The Ministry of Finance, the State Administration of Taxation and the General Administration of Customs recently released a joint announcement on deepening value-added tax reform (the “Announcement”). The Announcement mainly includes the adjustment of the VAT rate, the deduction of input taxes and tax refunds for uncredited input VAT:
1. Adjustment of the VAT rate
According to the Announcement, the tax rate for general VAT payers (the “Taxpayers”) who were previously subject to a 16% VAT tax for selling or importing goods is adjusted to 13%, and for those subject to a 10% tax rate, the new tax rate is adjusted to 9%. In addition, the deduction rate of agricultural products, the export tax refund rate for exported goods and services and the tax refund rate for duty-free items purchased by travelers overseas are adjusted.
2. Deduction of input tax
The amount of input tax on real estate or real estate construction projects acquired by a Taxpayer will no longer be deducted over a two year period, and any input tax that has not been deducted pursuant to the above provisions may be deducted from the output tax beginning with the tax period of April 2019; any input tax incurred from a Taxpayer’s purchase of domestic passenger transportation services may also be deducted from the output tax. In addition, a Taxpayer in the production and daily living services sectors may enjoy an additional 10% deduction on the deductible input tax for the period from April 1, 2019 to December 31, 2021.
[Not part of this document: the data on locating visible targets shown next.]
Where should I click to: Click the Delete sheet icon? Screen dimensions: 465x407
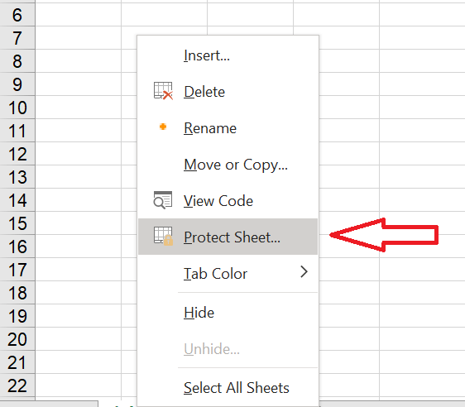coord(163,91)
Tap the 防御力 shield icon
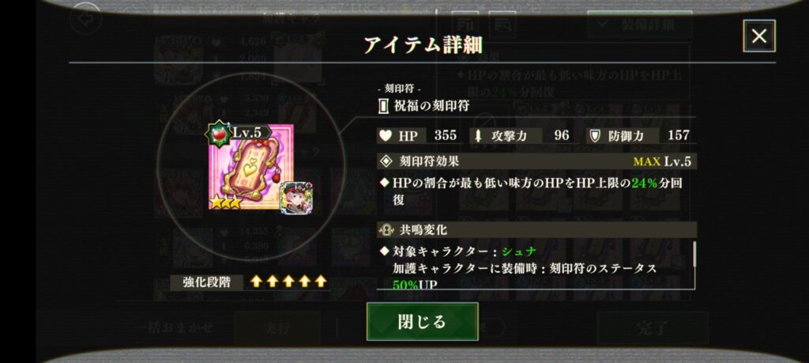The image size is (809, 363). click(x=595, y=136)
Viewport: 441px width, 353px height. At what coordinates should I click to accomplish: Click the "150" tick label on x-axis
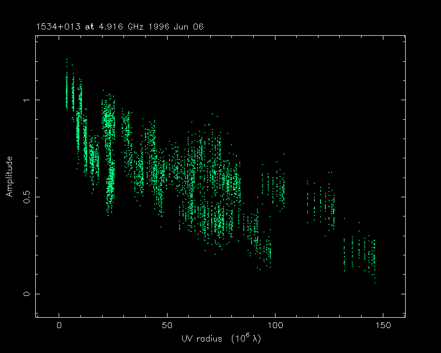click(382, 325)
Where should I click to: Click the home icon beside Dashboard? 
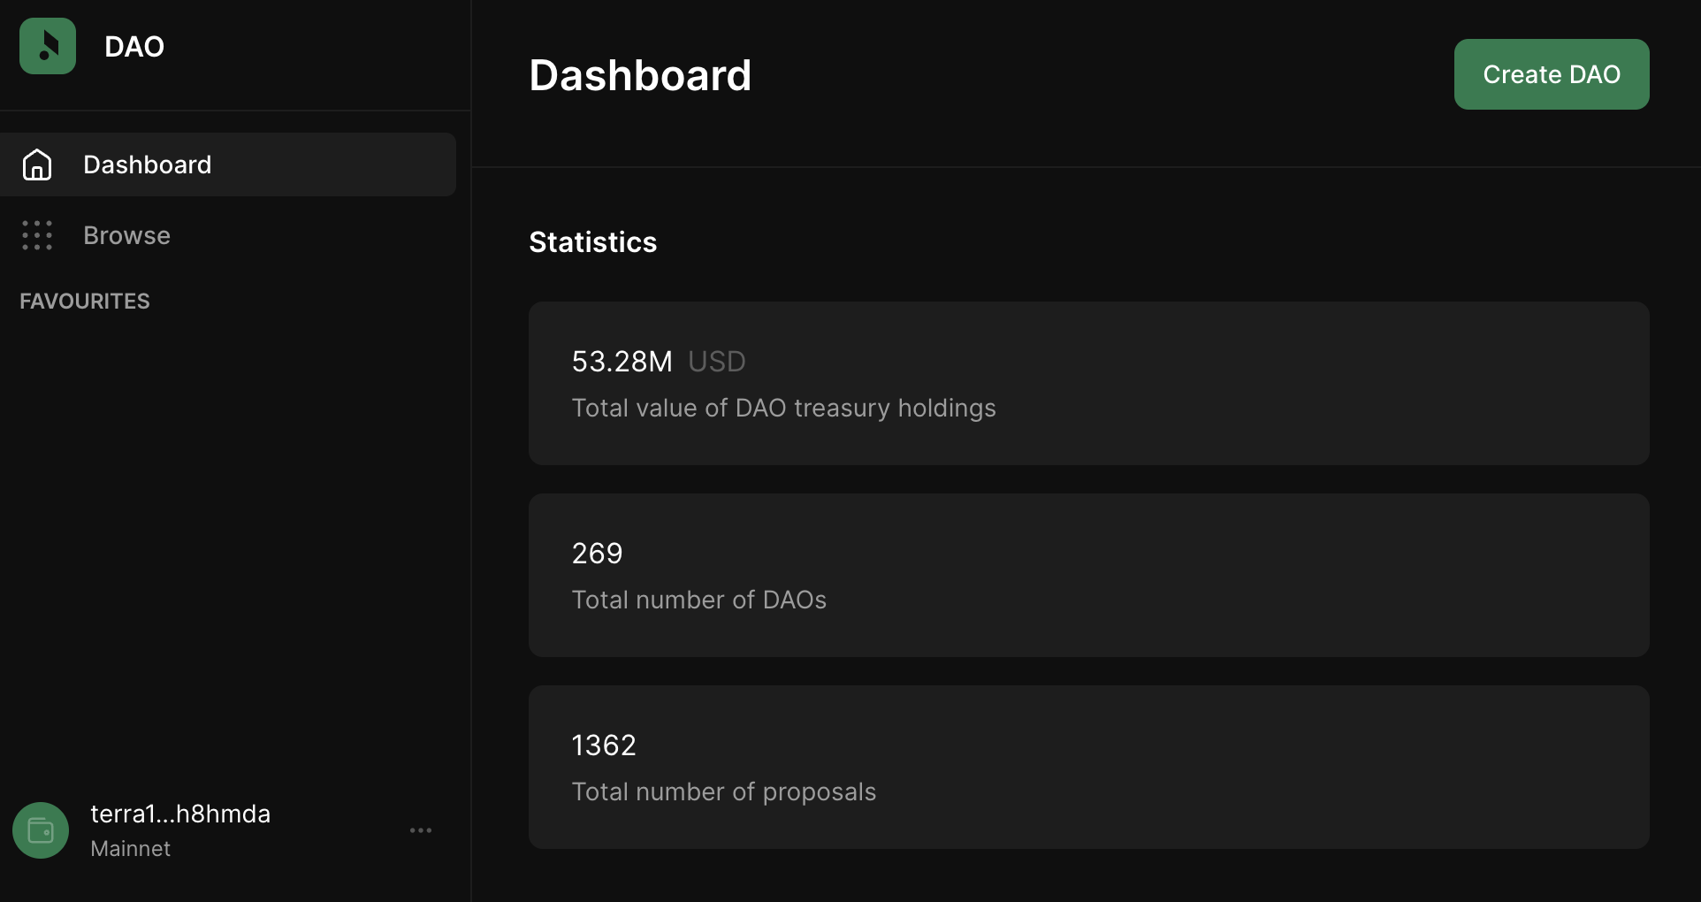37,164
3. Tax refund for uncredited input VAT
Beginning from April 1, 2019, a new refund system for uncredited input VAT at the end of the VAT period is piloted. The term “incremental uncredited input VAT” refers to any newly added uncredited input VAT compared with the amount at the end of March 2019. The amount of incremental uncredited input VAT that a Taxpayer may request a refund of is calculated by the following formula: The refundable incremental uncredited input VAT = incremental uncredited input VAT ´ input ratio ´ 60%. The input ratio refers to the ratio of the VAT amount set forth in special VAT invoices (including uniform invoices for tax-controlled motor vehicle sales), or special customs bills of payment for VAT on imports, and the tax payment receipts for the entire deducted input tax for the same period.
The Announcement also pointed out that Taxpayers seeking a refund of the uncredited input VAT must meet certain conditions. For a Taxpayer who exports goods or services or engages in cross-border conduct that is taxable to the extent that the measures for tax exemption, offset and refund apply, if the conditions stipulated in the Announcement are still met after the tax exemption, offset or refund is applied, an application may be filed to refund the uncredited input VAT. If the measures for tax exemption or refund are applicable, the relevant input tax may not be used to refund the uncredited input VAT.
In general, the preferential treatments under the new VAT policy are relatively strong and have a wide scope of impact. The State Administration of Taxation also released related detail measures at the same time. The new policy will go into effect on April 1, 2019.